Saved entries
___

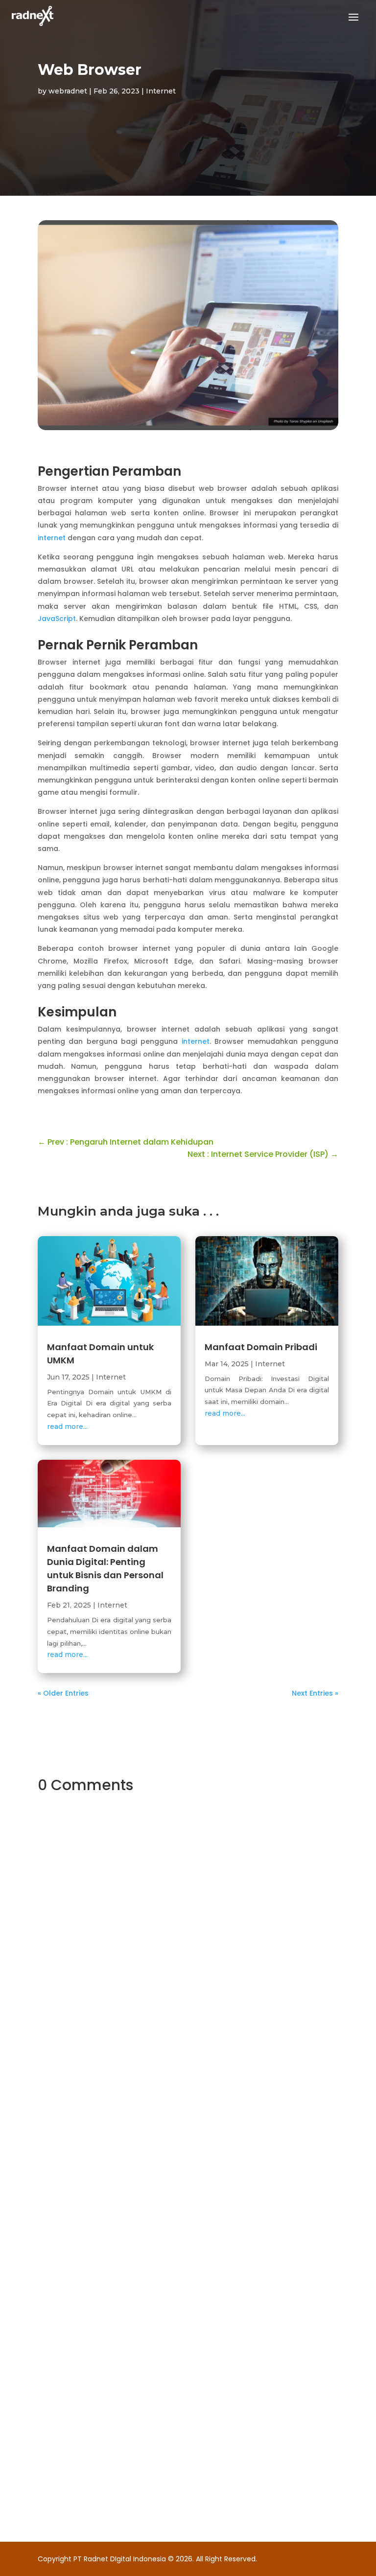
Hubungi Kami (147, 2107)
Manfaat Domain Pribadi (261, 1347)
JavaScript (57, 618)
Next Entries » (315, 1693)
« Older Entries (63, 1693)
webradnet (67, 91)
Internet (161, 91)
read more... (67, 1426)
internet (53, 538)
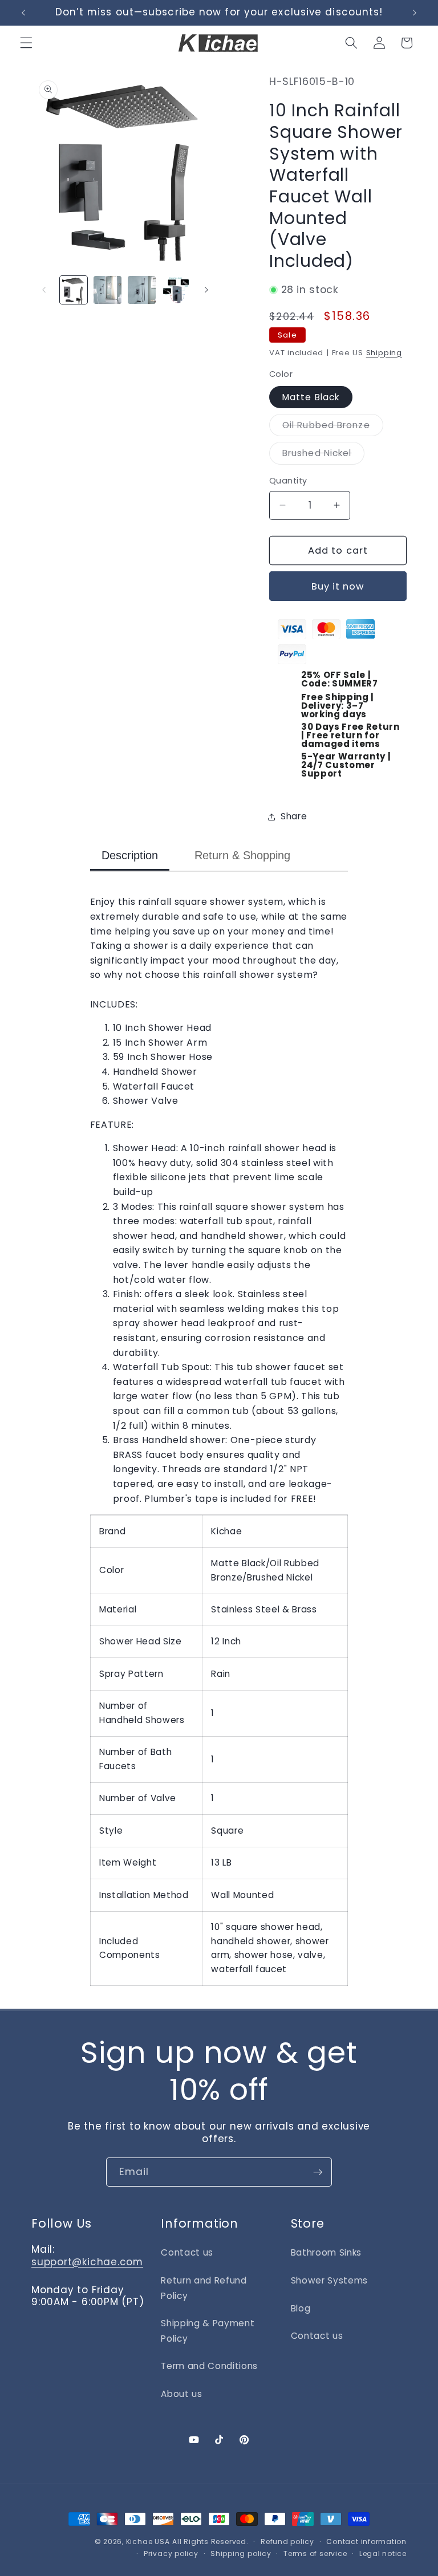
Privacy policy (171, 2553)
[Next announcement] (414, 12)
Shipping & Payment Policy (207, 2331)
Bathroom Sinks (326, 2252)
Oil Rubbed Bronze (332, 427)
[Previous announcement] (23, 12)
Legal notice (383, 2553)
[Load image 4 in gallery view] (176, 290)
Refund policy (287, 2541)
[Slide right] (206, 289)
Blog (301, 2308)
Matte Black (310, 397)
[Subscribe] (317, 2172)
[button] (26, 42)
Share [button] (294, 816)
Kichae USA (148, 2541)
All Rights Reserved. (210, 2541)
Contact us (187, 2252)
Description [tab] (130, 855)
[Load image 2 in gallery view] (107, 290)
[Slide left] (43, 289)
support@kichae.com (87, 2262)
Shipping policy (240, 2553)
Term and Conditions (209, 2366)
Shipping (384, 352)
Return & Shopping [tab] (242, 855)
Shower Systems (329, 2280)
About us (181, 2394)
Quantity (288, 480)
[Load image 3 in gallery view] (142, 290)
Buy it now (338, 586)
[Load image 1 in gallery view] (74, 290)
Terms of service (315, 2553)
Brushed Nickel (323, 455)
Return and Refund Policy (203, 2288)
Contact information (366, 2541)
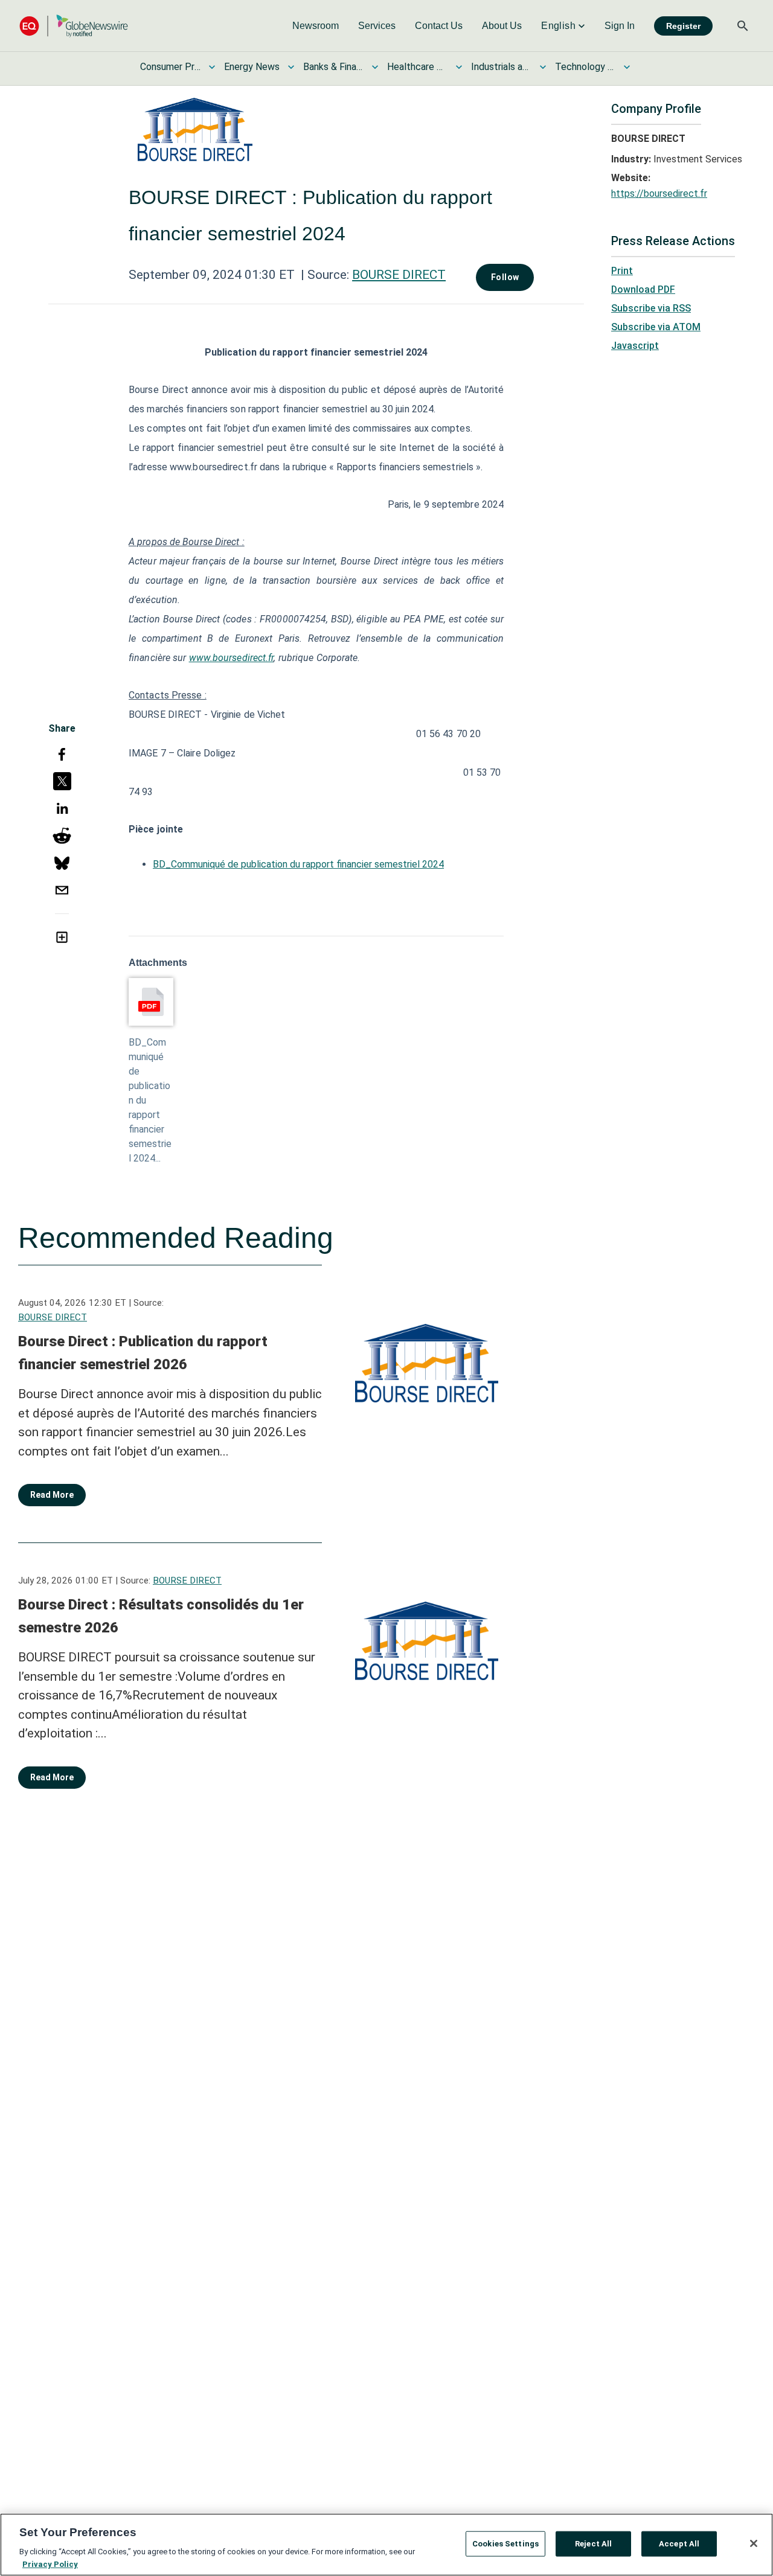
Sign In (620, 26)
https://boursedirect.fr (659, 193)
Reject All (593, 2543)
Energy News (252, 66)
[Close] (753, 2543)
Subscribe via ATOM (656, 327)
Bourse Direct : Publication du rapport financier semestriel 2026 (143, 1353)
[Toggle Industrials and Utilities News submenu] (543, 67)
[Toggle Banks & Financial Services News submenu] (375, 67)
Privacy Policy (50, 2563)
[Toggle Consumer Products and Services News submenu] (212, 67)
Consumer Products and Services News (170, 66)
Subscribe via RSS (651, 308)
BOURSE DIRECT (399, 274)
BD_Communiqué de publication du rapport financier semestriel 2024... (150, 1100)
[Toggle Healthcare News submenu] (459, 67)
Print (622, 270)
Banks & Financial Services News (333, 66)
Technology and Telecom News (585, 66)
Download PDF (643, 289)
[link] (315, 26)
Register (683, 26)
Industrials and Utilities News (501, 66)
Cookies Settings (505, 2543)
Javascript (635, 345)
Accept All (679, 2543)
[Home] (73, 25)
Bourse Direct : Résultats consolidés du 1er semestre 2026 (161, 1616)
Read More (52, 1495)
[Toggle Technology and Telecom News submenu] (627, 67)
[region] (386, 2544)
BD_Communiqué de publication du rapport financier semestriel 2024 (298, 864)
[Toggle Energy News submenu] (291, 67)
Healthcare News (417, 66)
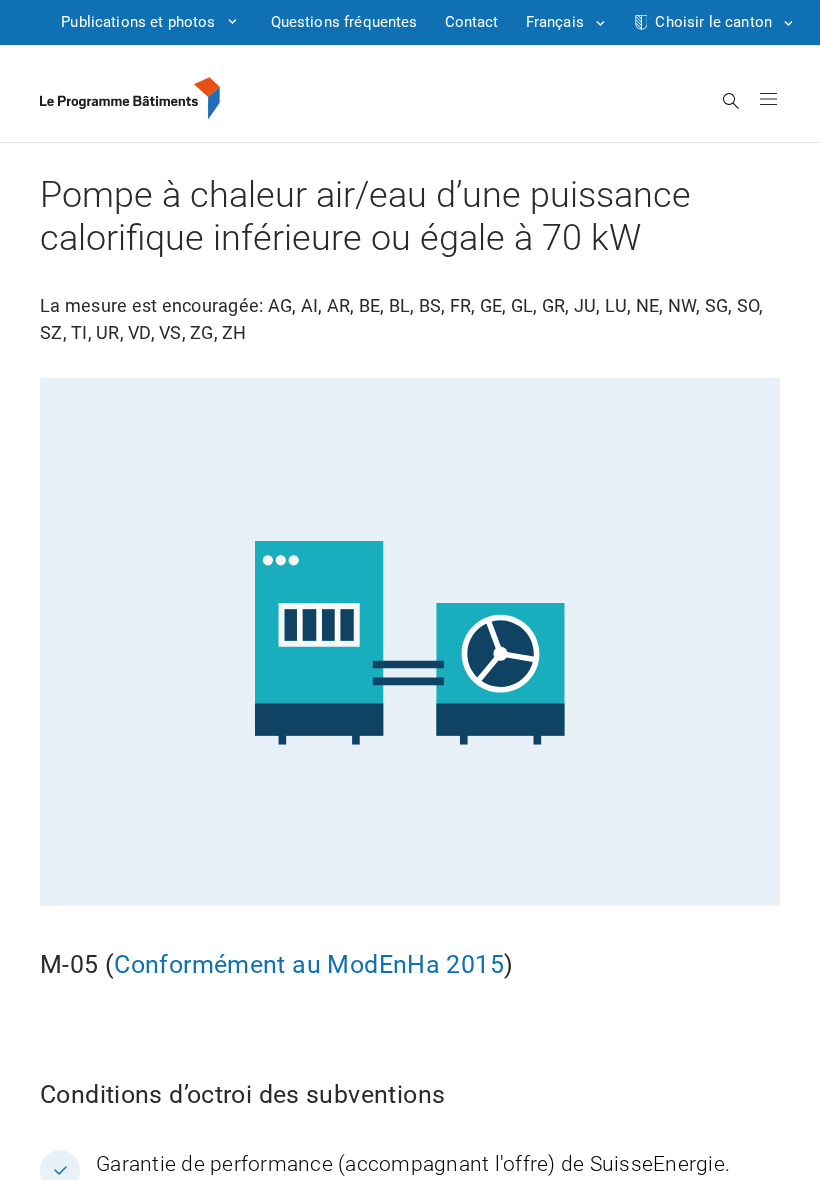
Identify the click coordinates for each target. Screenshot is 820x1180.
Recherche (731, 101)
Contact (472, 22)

___

### What you have to do
Using the data above, reproduce exactly the lines from the line that contains "Refund policy (287, 2541)" through the line that contains "Return and Refund Policy (203, 2288)", including both.

### Exercise solution
Refund policy (287, 2541)
[Slide right] (206, 289)
Blog (301, 2308)
Matte Black (310, 397)
[Subscribe] (317, 2172)
[button] (26, 42)
Share [button] (294, 816)
Kichae USA (148, 2541)
All Rights Reserved. (210, 2541)
Contact us (187, 2252)
Description [tab] (130, 855)
[Load image 2 in gallery view] (107, 290)
[Slide left] (43, 289)
support@kichae.com (87, 2262)
Shipping policy (240, 2553)
Term and Conditions (209, 2366)
Shipping (384, 352)
Return & Shopping [tab] (242, 855)
Shower Systems (329, 2280)
About us (181, 2394)
Quantity (288, 480)
[Load image 3 in gallery view] (142, 290)
Buy it now (338, 586)
[Load image 1 in gallery view] (74, 290)
Terms of service (315, 2553)
Brushed Nickel (323, 455)
Return and Refund Policy (203, 2288)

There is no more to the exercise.